◆漁民は領土問題とは無関係
2012年9月の尖閣漁船騒動は、特定の政治目的を持つ勢力が、漁業権にこだわる漁民たちを焚き付ける形で起こした側面が大きい。
当時、親中派として知られる台湾の大富豪・蔡衍明氏が、ガソリン代として500万台湾ドル(約1700万円)を蘇澳鎮の漁民たちに寄付。結果、彼が経営するメディア・旺旺中時集団の横断幕を掲げる形で、抗議船が尖閣沖に出現することになった。この抗議運動自体も、旺旺中時をはじめとしたメディアを通じて「保釣運動」の色を強く押し出す形で報じられた。

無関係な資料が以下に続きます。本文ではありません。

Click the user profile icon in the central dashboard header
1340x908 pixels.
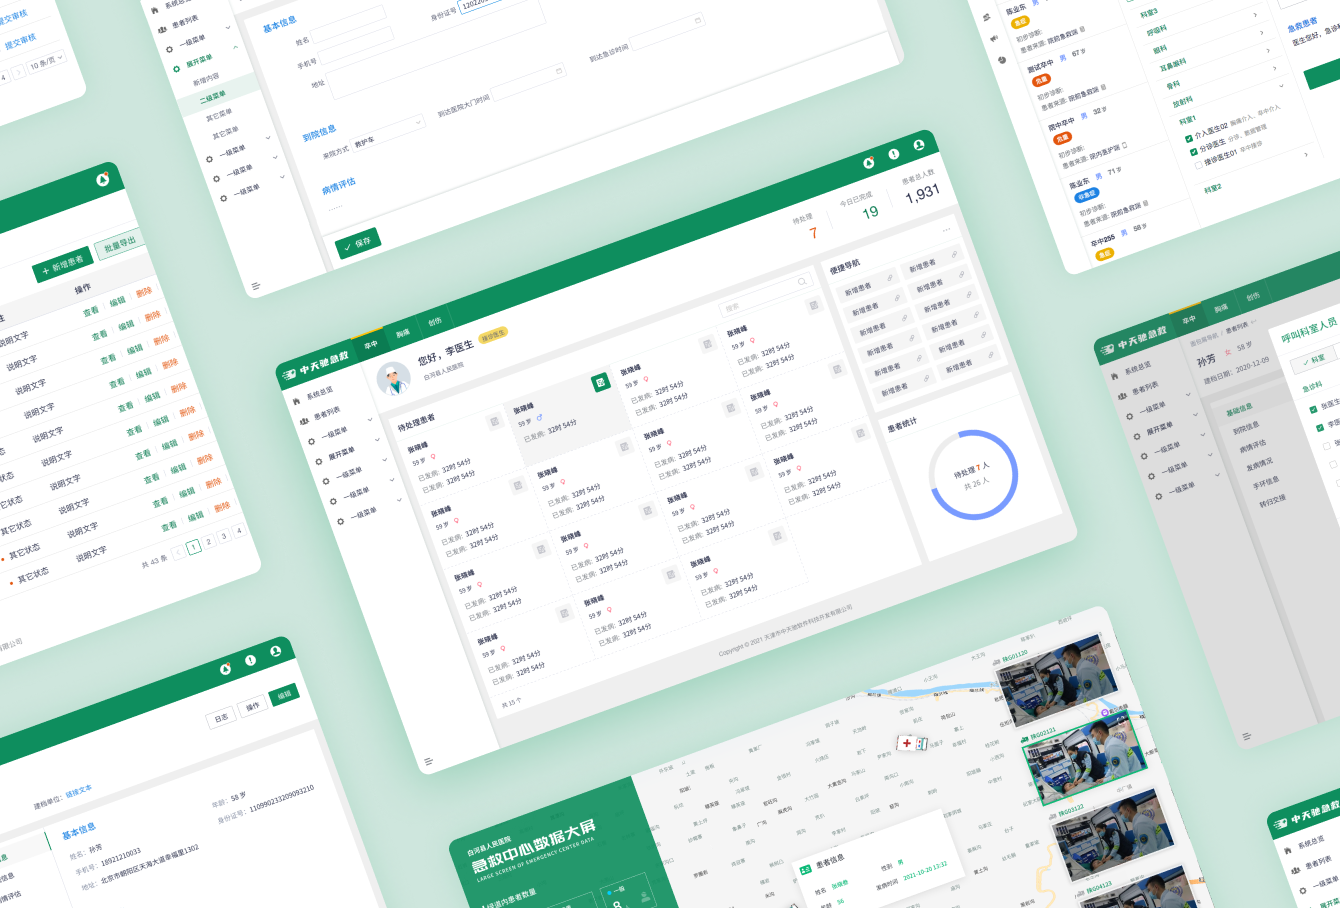pyautogui.click(x=918, y=145)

蘇澳区漁会のある関係者は、匿名で当時の実情をこう話す。
「正直、中国共産党との関係が強いとも伝えられる蔡氏からの支援には、個人的に抵抗感も覚えた。だが、彼は数十年前から村の近所に魚の缶詰工場を建てており、現在も年越しごとに、村の媽祖廟(道教の廟)に参拝してくれている地元の名士。加えて、漁民の収入は不安定なので、資金援助の申し出が嬉しかったのも事実だった」
彼によると、蔡衍明氏のみならず中国側からも直接的な支援の打診があったが、漁民側はさすがに断ったという。中国共産党による露骨な統一戦線工作にさらされながらの抗議運動だったようだ。
もっとも、台湾の漁民による大規模な抗議運動は、このとき以降は下火になっている。対立の拡大を望まない日台両国が、領土問題をひとまず棚上げする形で、定期的に漁業問題を話し合う実務協議(日台漁業取り決め)を開催するようになったためだ。

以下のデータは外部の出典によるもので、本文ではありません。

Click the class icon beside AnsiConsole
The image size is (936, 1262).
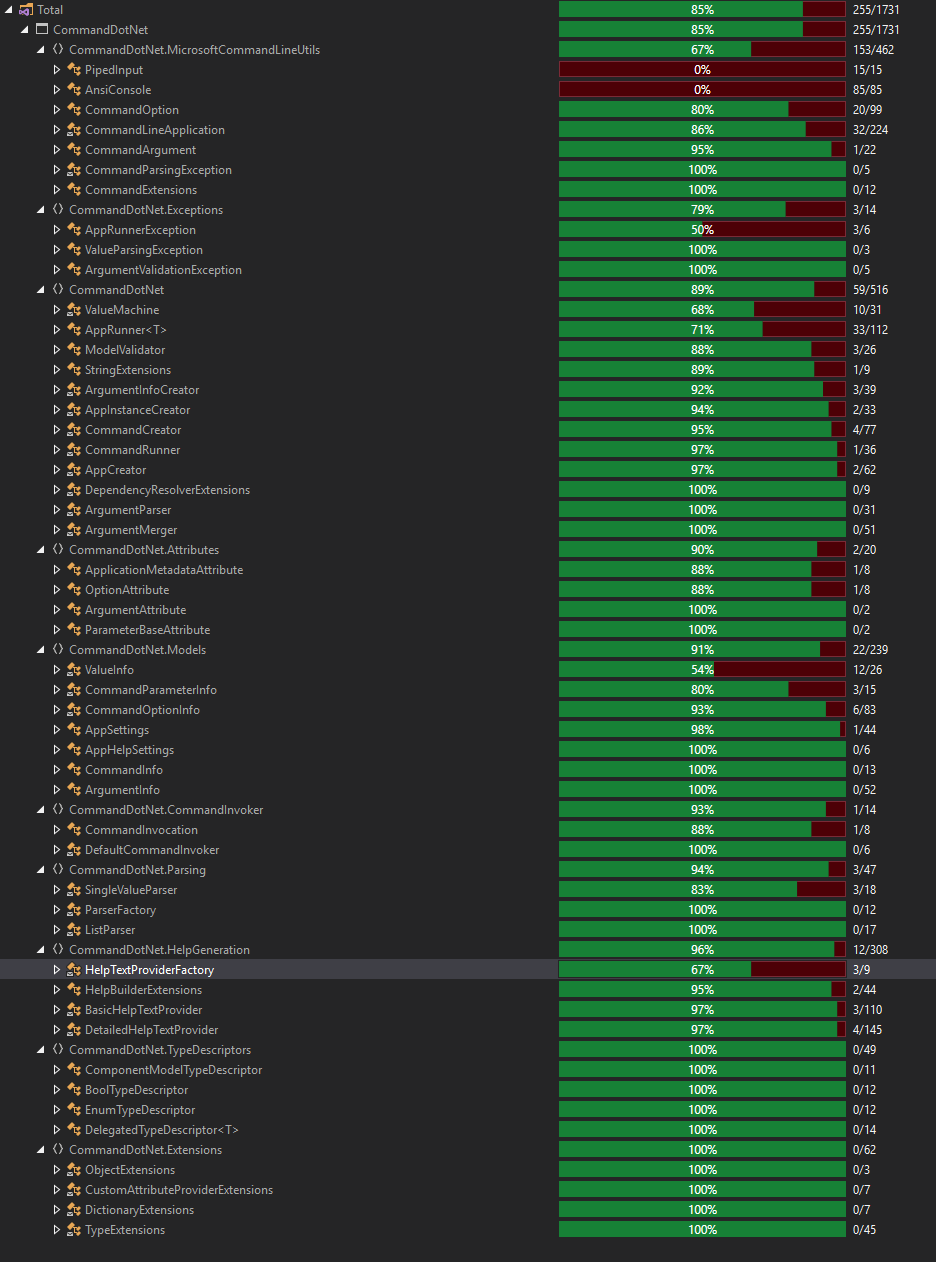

今年度の協議は、3月4日に台北で合意。あらかじめ定められた久米島沖から台湾沖までの特定海域への両国漁船の相互乗り入れや、操業のルールが再確認された。
特例的に尖閣近海の操業は禁止されているが、台湾の漁民側もこのルールは受け入れる方針だ。往年、抗議運動の中心となった蘇澳区漁会の総幹事・林月英氏は語る。

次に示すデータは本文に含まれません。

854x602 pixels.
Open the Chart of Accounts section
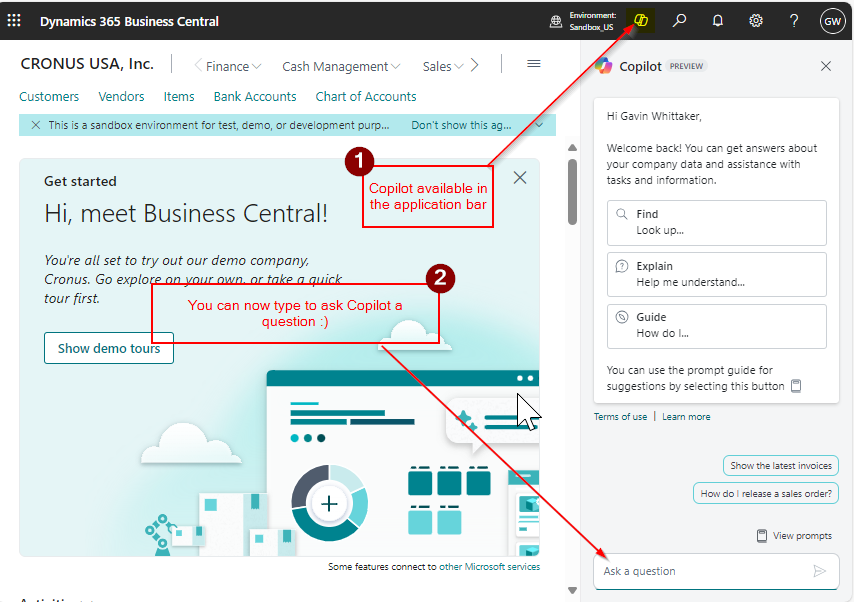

「私たちはあくまでも、領土問題とは無関係な立場です。漁業協議の決定事項に100%満足しているわけではありませんが、決まったことは遵守したい。今後の蔡英文政権下でも、協議が維持されることを願っています」
台湾船の操業を条件付きで認めたことで、漁法が異なる沖縄県の漁民から反発の声が出るなど、現状には課題も残る。だが、日本が抱える他の領土問題と比較すれば、ずいぶんすっきりした形で落とし所が見つかったといえよう。